Okay. Great. That's helpful. And then, maybe a broader question. I'm curious what you guys are seeing and thinking about pricing generally and maybe a couple of things about that. I mean, there's been some discussion with some of your competitors about things being a little bit weaker sequentially. And then, some of the mining folks that we've talked to seem to be a little more open to looking at other ways to cut costs, like maybe using parts from other suppliers or even OE from some of the emerging market suppliers, where they're saying maybe it's kind of good enough. So I guess I'm just curious what your thinking about pricing is against that backdrop?

Edward L. Doheny

This is Ted.
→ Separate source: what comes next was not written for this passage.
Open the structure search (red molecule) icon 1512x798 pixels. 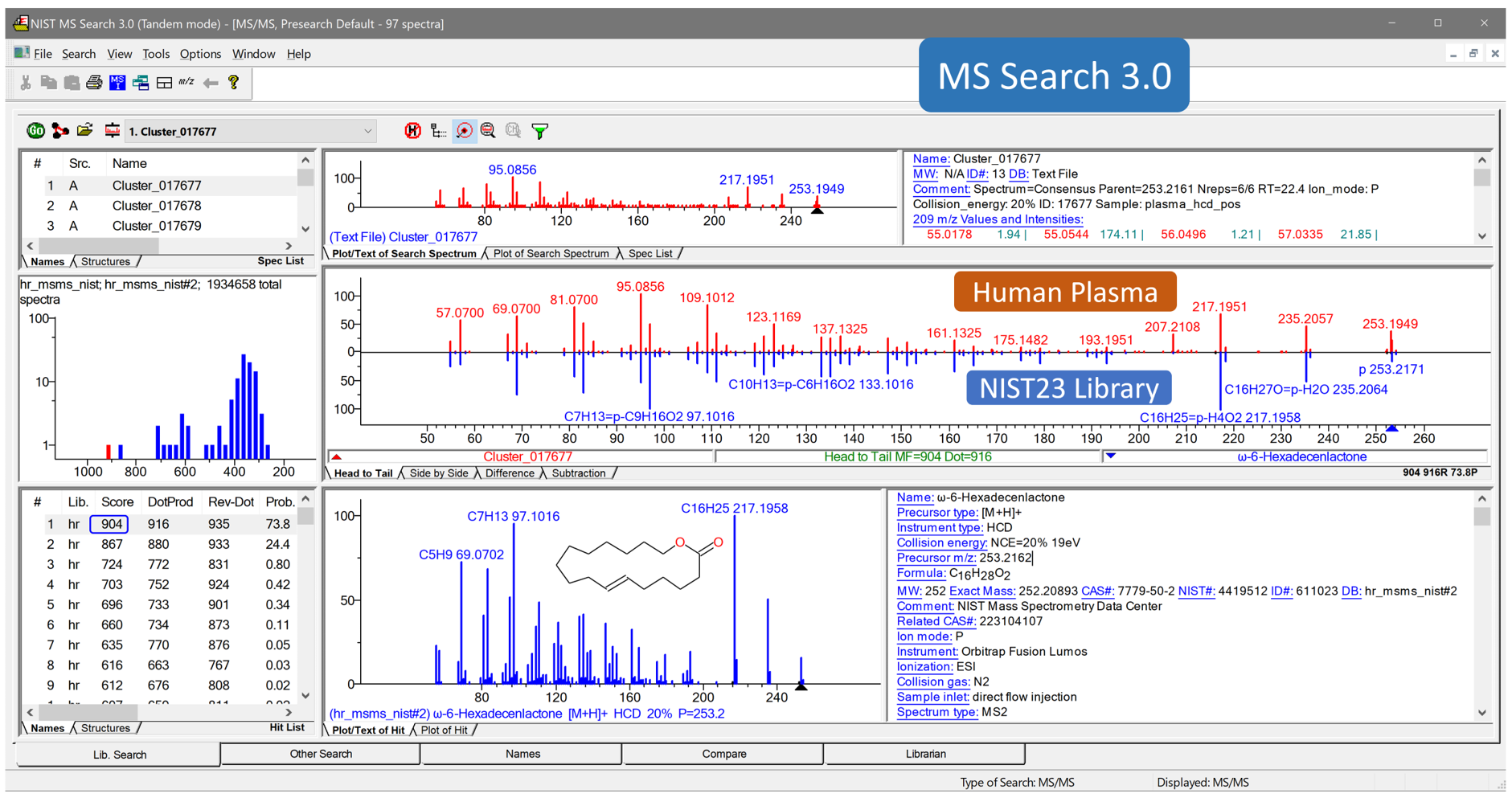click(x=59, y=130)
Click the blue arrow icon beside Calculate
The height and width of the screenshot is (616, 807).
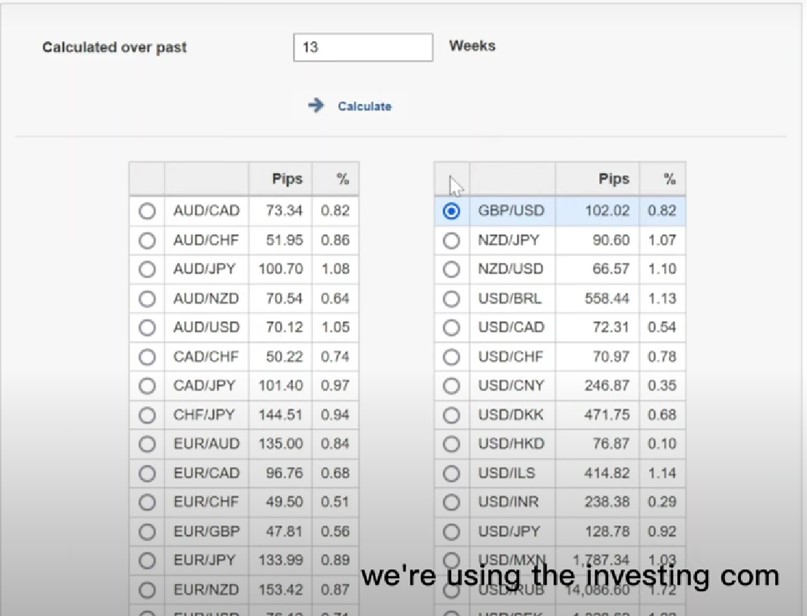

The pricing issue for us, we, again, we have said this before, we have a highly differentiated product. When we're quoting these orders and we've mentioned the longwall order in the fourth quarter, it took longer to come through, but the pricing is still good. We're selling highly differentiated product, consistent throughout our product portfolio. So we believe that we're still going to hold the pricing. As far as the aftermarket, customers, where we've seen them internally using some of their service shops, we'll always have competition from will-fitters, third-parties. But we continue to lead in the aftermarket. Being first, fast, flawless is the most important thing because the capital cost, whether it's the operating -- the CapEx of the new project or the parts, it's really insignificant to the operating cost in the life cycle of this equipment. So we really, really drive that hard. We do have disciplined competitor out there. And in China, what we have to work on is just getting that product differentiation in place, because there's no secret, there's multiple competitors in China. And so we're working very hard to differentiate with our technology and with our service model. As far as someone using someone else's part in our equipment, that's something our customers would have to be very cautious about doing.

Operator

Our next question will come from Jerry Revich with Goldman Sachs.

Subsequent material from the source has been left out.